Semasa libur di Kelas V SD beberapa kali saya pergi ke sana. Dari Sri Pemandang Atas saya berangkat dengan naik sepeda jengki pada pagi hari ke daerah sekitar Jalan Laut tersebut. Di situ juga tinggal kawan-kawan sekolah saya (SD Maria Goretti), misalnya Jat Nen, Ngim Chion, Yung Fu, Hian Lun, dll. Di pasir pantai yang seputih-selembut salju itu kami bermain sepak bola dengan sesuka hati.

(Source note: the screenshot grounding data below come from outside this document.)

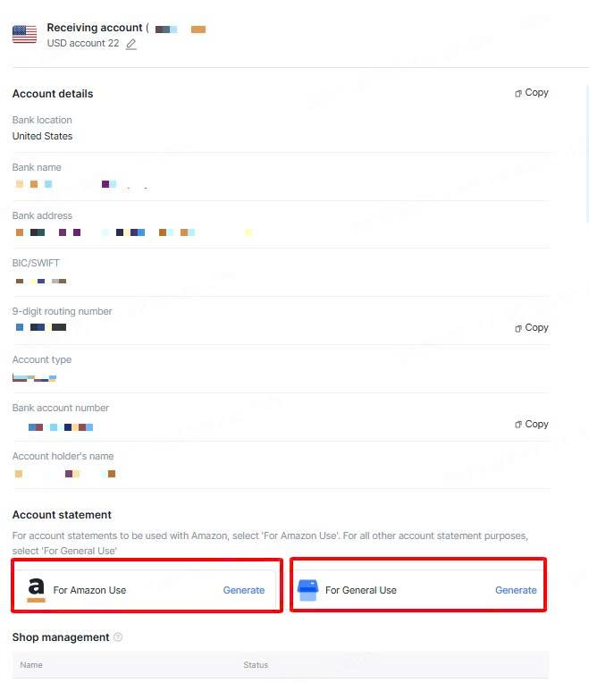Open the Shop management help icon
589x683 pixels.
tap(118, 637)
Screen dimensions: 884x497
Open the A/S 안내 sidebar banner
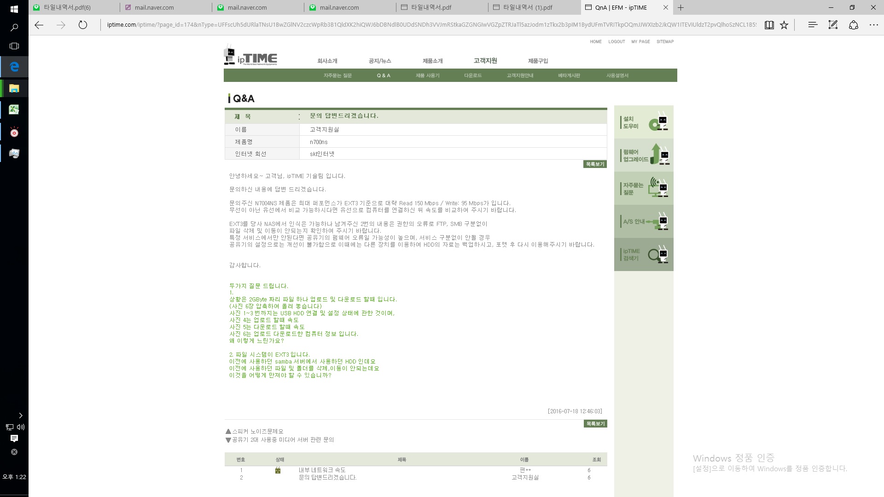click(x=644, y=221)
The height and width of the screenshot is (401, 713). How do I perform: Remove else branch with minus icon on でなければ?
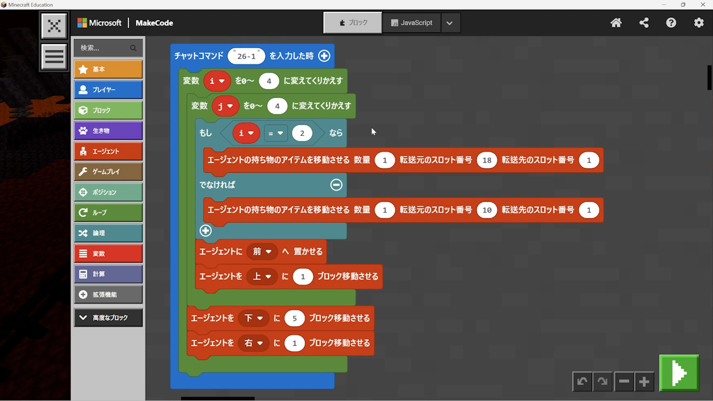[336, 185]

Kemudian pada waktu kami reuni 2012 di Puri Ansell, nama Tongaci dan DL belum santer di telinga saya. Pada 2016 saya mudik lagi karena bapak saya meninggal dunia, barulah adik saya "menghasut" saya dan istri saya untuk menyambangi dua pantai, yaitu Pantai Tongaci dan Tikus Emas yang sedang ramai dibicarakan oleh orang Sungailiat. Hanya saja Pantai Tikus Emas berada di antara tenggara-selatan dari pusat Kota Sungailiat. Saya malah mengajak istri saya ke pantai lainnya.
Malam
Pantai DL, menurut kesan sekilas saya , memang dibuat atau dikonsep secara berbeda dengan pantai-pantai lainnya di Sungailiat. Kalau soal panorama alam, pantai-pantai itu memiliki kemiripan, yaitu pasir putih, batu granit-megalitikum, dan laut yang biru (menghadap selatan Laut Cina Selatan), kecuali DL, Tongaci dan sederetannya yang tanpa batu khas itu. Matras, Parang Tenggiri (dulu bernama "Hakok"), Batu Bedaun, Rambak, Teluk Uber, Tanjung Pesona, Tikus Emas atau Teluk Tikus (San Lochu), dan lain-lain.
Pantai-pantai selain DL di Sungailiat tidaklah terkelola sampai pada "waktu" alias pagi sampai petang, meski petang tanpa panorama matahari terbenam (sun set) karena berada di pesisir timur Pulau Bangka. Penambahan berupa pohon ini-itu dan fasilitas apa-apa, "waktu" terbatas pada pagi-petang. Ya, "waktu" masih dikelola secara tradisional, kecuali yang dilengkapi dengan hiburan malam.